Cropping Systems Affect Wheat Yields, Nitrogen Use Efficiency, and Nitrous Oxide Emission

Core Ideas Replacing chemical fallow with dry pea or camelina reduced wheat grain yield. Nitrogen fertilizer sources and tillage methods did not affect grain yield. The no‐till method improved grain protein yield in one of the two seasons. Agronomic nitrogen use efficiency improved with no‐till than sweep till. Sweep till and super urea tend to reduce the flux of N 2 O emission.Cropping systems include mainly cropping sequence, tillage, and fertilizer management practices.

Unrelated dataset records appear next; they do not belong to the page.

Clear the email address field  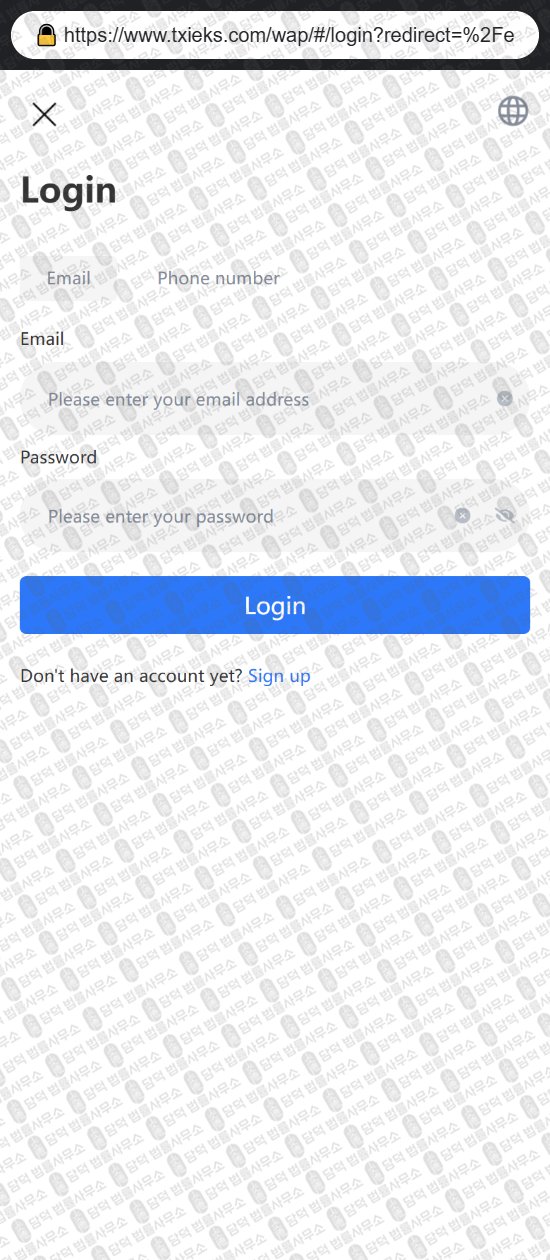click(505, 398)
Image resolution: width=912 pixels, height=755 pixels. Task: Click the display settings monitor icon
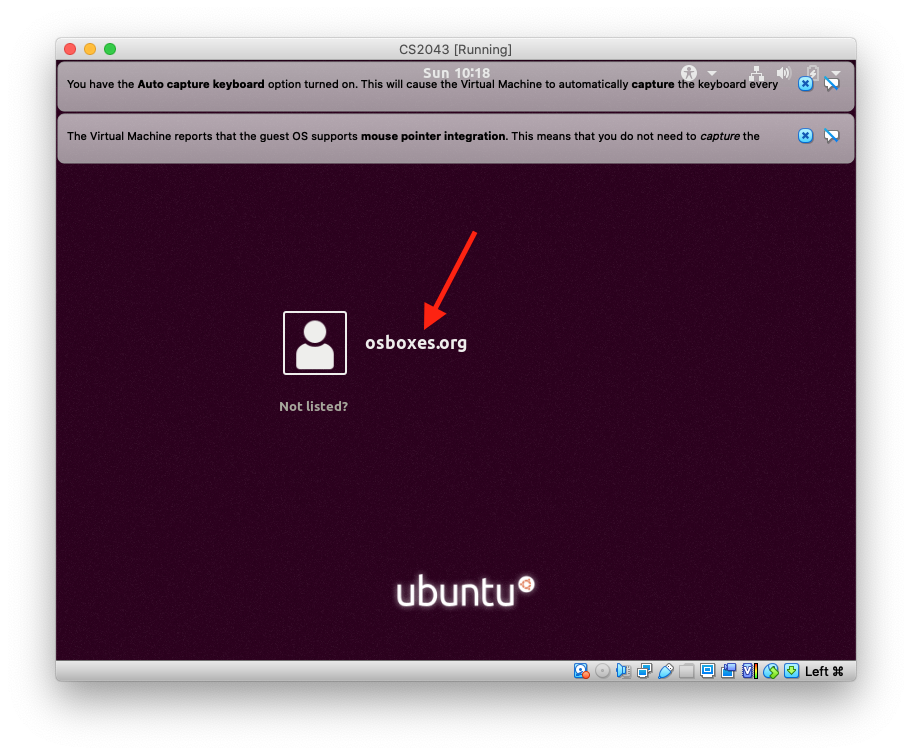click(x=708, y=671)
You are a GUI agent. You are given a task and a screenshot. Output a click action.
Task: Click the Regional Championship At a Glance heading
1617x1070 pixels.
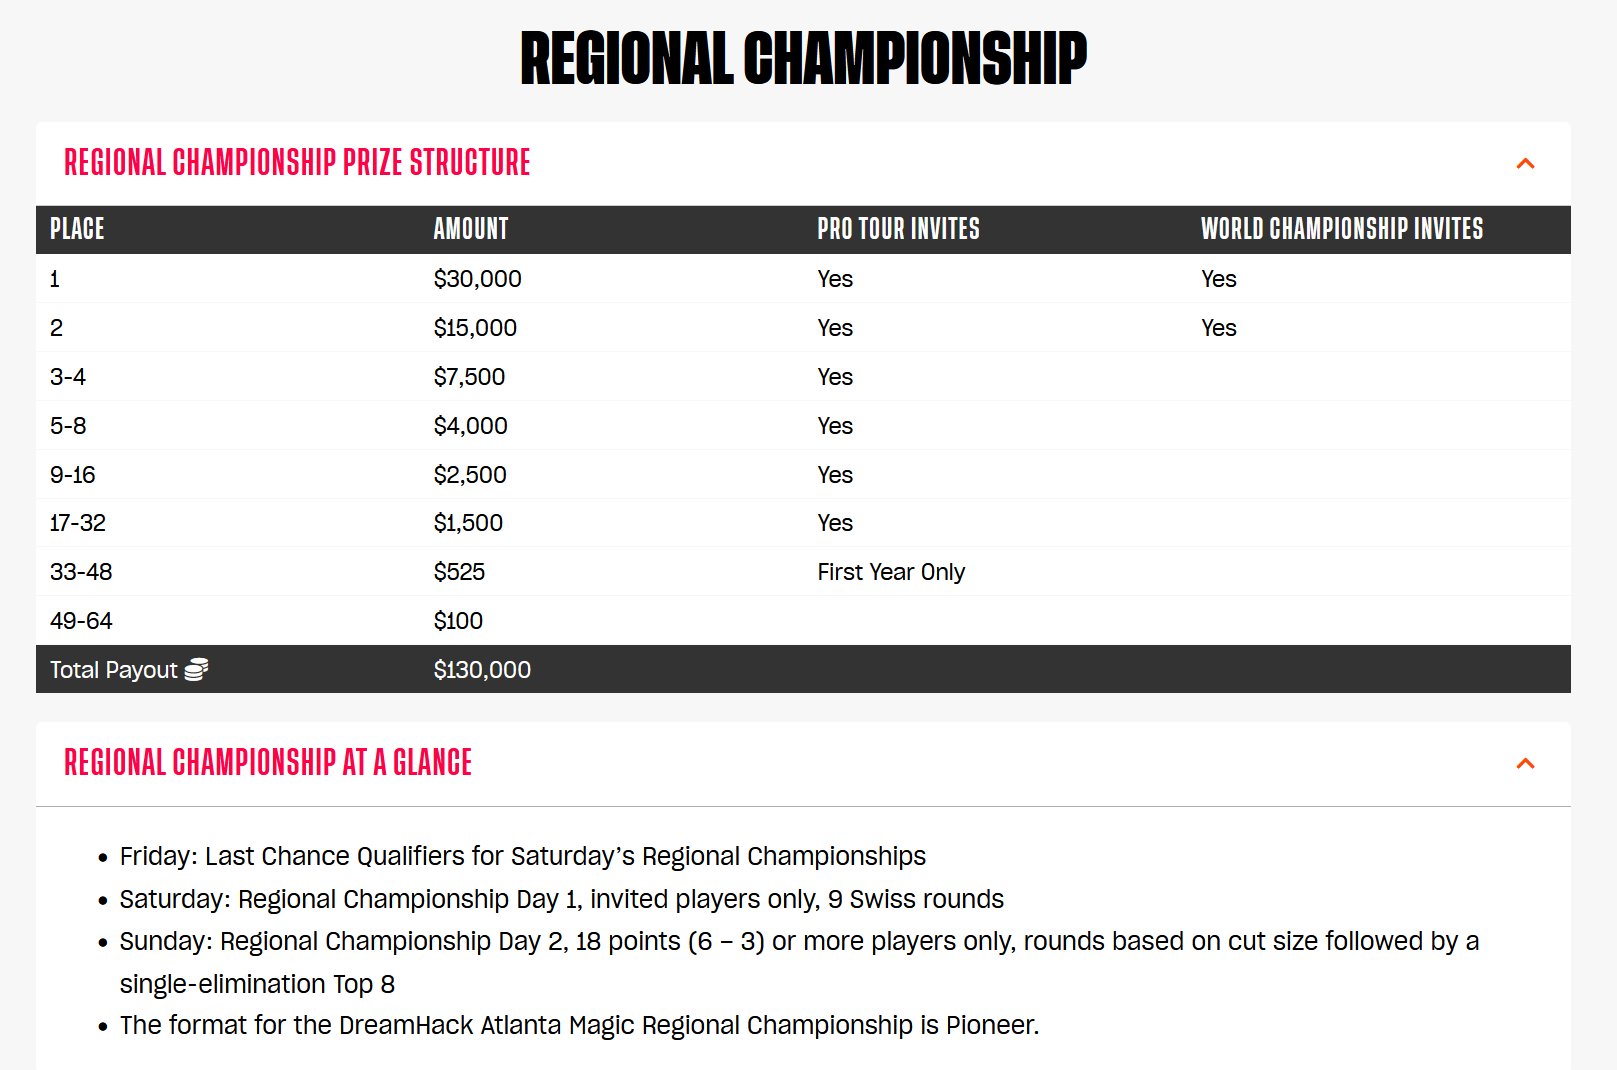coord(267,763)
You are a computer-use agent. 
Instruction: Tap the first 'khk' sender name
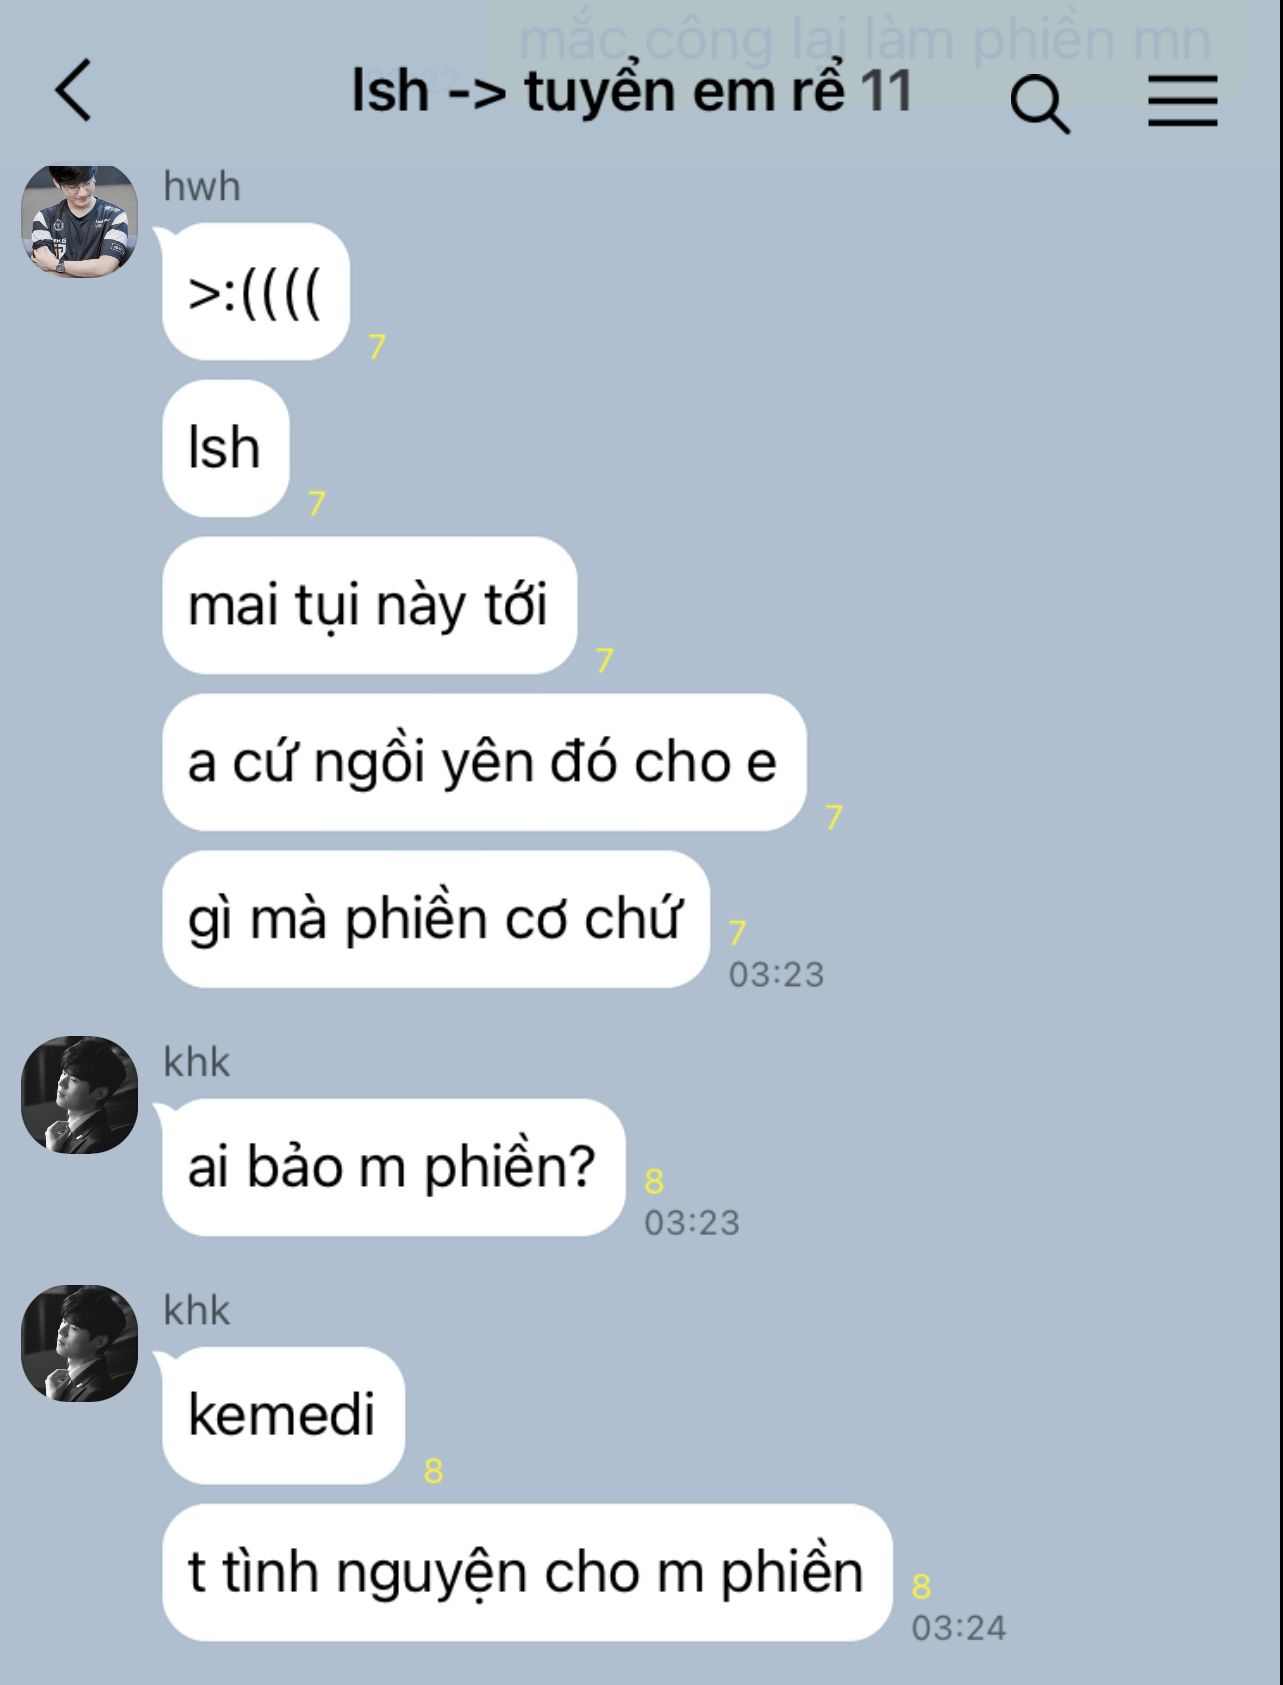(197, 1062)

Information on the impact of these practices on yields, nutrient use efficiency, and greenhouse gas emission is limited. An experiment was conducted over a 2‐yr period in split‐split plot design to determine the effects of these practices on wheat ( Triticum aestivum L.) grain and protein yields, agronomic nitrogen use efficiency (ANUE), and nitrous oxide (N 2 O) emission. The cropping sequences were chemical fallow–wheat (F‐W), dry pea ( Pisum sativum L.)–wheat (P‐W), and camelina ( Camelina sativa L. Crantz)–wheat (C‐W). Tillage methods were no‐till (NT) and sweep till (ST). Nitrogen fertilizer sources included urea (U) and Super U (SU), each applied at 0, 45, and 90 kg N ha −1 . The result showed that the interaction of cropping sequence and tillage methods affected grain yield and ANUE in one of the two growing seasons. Replacing chemical fallow with dry pea or camelina reduced wheat grain yields by at most 15%, but the additional income from dry pea or camelina could offset this yield loss. Application of 45 kg N ha −1 increased grain yield and improved grain protein content compared with 0 kg N ha −1 , regardless of N source. The highest protein yields (366 and 475 kg ha −1 in 2013 and 2014, respectively) were recorded at 90 kg N ha −1 . The N fertilizer source had no effect on grain and protein yields and ANUE. The ST method and application of SU resulted in a lower flux of N 2 O emission than NT and U, respectively.